Given task 1> In the entries, copy the lines word for word from the line with "Task: Open the Budget Buddy past scan" to the line with "Action: click(688, 214)", including both of those lines.

Excerpted text>
# Metal Detectors



## MDShunk

Sorry, I only have experience with Mettler-Toledo and OCS, and find them both decent brands. Never actually heard of the brands you're dealing with. In general, if balance voltage is maxed out, you might see if there's a phase angle setting you can fuss with next.


----------



## Jay Freeman

Thanks for the reply. I'll see what I can figure out.


----------



## BrettC

Jay Freeman said:


> I'm just curious if anyone here is familiar with how to re-balance these units.


Were you able to come up with any techniques to return them to normal operation? We have a variety of metal detectors at my new job and it's been quite the experience learning all the quirks of the system. There's one I've been on twice this week where the solution seems to be to up the sensitivity and then return it to the same setting and it suddenly works fine again.


----------



## Jay Freeman

The 2 units that I'm having the false trigger and balance issues with, are the Lock systems.

The company was taken over by Loma who offers very little technical assistance and nothing at all regarding re-balancing. For re-balancing, we'll need to call in a service technician but for now, I was able to eliminate the false triggers by experimenting with the phase angle. 

The one unit remains stable after setting the angle to 160 but the other unit has to be re-tweaked after they do a wash down. I found no signs of bad connections or water getting in anywhere. Changing the phase angle between 0 and 30 seems to get rid of the false triggers until they return and the phase angle needs to be set again. Before tweaking, the unit is very sensitive to vibration and when triggered, goes into a feedback loop and constantly kicks even with the air pressure turned off. Going from zero to 30 for example, gets it stable again but the problem returns later and setting back to zero gets it stable again.


----------



## BrettC

Jay Freeman said:


> The 2 units that I'm having the false trigger and balance issrues with, are the Lock systems.
> 
> The company was taken over by Loma who offers very little technical assistance and nothing at all regarding re-balancing. For re-balancing, we'll need to call in a service technician but for now, I was able to eliminate the false triggers by experimenting with the phase angle.
> 
> The one unit remains stable after setting the angle to 160 but the other unit has to be re-tweaked after they do a wash down. I found no signs of bad connections or water getting in anywhere. Changing the phase angle between 0 and 30 seems to get rid of the false triggers until they return and the phase angle needs to be set again. Before tweaking, the unit is very sensitive to vibration and when triggered, goes into a feedback loop and constantly kicks even with the air pressure turned off. Going from zero to 30 for example, gets it stable again but the problem returns later and setting back to zero gets it stable again.


We had an issue on a Fortress unit where water had collected underneath the conveyor inside the aperture. Since our product is very dry, it gave a lot of false readings. 

I don't play with the phase angle much; some here swear by it and others say don't touch no matter what. Sounds like they're temperamental no matter who makes them though!

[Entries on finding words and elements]
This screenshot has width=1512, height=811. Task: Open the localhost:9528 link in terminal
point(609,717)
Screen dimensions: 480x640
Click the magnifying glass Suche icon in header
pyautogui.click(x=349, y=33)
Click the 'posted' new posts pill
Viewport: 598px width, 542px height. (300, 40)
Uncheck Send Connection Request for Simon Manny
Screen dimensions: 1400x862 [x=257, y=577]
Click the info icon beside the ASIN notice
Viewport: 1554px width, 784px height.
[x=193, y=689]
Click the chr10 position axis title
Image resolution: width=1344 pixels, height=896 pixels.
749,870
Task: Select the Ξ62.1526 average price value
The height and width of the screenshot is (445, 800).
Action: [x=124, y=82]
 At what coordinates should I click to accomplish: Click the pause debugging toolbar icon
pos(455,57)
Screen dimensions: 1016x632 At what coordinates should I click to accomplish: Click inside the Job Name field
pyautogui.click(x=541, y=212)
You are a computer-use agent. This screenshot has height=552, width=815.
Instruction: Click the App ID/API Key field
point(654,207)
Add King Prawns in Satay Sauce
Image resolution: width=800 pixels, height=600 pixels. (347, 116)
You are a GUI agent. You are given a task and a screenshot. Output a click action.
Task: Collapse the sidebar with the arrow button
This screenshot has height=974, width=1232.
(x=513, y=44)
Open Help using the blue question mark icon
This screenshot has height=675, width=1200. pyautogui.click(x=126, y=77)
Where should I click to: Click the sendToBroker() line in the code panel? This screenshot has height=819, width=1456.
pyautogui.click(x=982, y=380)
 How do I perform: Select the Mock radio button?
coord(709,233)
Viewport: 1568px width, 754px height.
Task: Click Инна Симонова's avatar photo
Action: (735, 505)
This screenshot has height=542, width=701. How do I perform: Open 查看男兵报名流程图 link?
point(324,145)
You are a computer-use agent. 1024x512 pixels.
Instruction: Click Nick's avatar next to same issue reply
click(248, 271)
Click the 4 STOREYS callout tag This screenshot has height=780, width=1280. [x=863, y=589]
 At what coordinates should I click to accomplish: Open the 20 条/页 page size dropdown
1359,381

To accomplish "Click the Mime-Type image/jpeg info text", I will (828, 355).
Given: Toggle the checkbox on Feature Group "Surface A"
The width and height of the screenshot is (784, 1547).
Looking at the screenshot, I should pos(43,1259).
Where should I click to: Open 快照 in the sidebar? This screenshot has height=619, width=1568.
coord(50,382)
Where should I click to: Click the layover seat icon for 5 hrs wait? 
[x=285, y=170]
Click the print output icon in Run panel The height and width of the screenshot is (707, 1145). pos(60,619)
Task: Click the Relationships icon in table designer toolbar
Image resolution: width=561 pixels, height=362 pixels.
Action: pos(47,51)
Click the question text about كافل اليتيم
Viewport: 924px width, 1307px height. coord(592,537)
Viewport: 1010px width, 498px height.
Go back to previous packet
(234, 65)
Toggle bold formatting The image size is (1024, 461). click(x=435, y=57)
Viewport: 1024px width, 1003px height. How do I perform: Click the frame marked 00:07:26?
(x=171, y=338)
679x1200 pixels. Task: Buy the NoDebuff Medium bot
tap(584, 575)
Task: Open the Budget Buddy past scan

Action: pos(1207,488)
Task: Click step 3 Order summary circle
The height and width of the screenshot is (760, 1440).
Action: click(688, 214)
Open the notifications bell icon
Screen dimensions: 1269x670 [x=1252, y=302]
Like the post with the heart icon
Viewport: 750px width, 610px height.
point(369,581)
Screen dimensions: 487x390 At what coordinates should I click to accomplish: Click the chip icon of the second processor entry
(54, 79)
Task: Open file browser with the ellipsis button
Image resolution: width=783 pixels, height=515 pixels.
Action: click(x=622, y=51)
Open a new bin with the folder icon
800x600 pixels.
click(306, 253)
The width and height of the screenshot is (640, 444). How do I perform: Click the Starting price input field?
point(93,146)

Given task 2> In the metal detector thread, condense the paragraph beginning "The one unit remains stable" into a short bulleted list that keeps its main facts.

Final answer 1>
Task: Open the Budget Buddy past scan

Action: pos(1207,488)
Task: Click step 3 Order summary circle
The height and width of the screenshot is (760, 1440).
Action: click(688, 214)

Final answer 2>
- One unit stays stable once the phase angle is set to 160.
- The other unit needs re-tweaking after each wash down, with no signs of bad connections or water getting in.
- Switching its phase angle between 0 and 30 clears the false triggers until they return.
- Before adjustment, it is very sensitive to vibration. When triggered, it goes into a feedback loop and keeps kicking even with the air pressure off.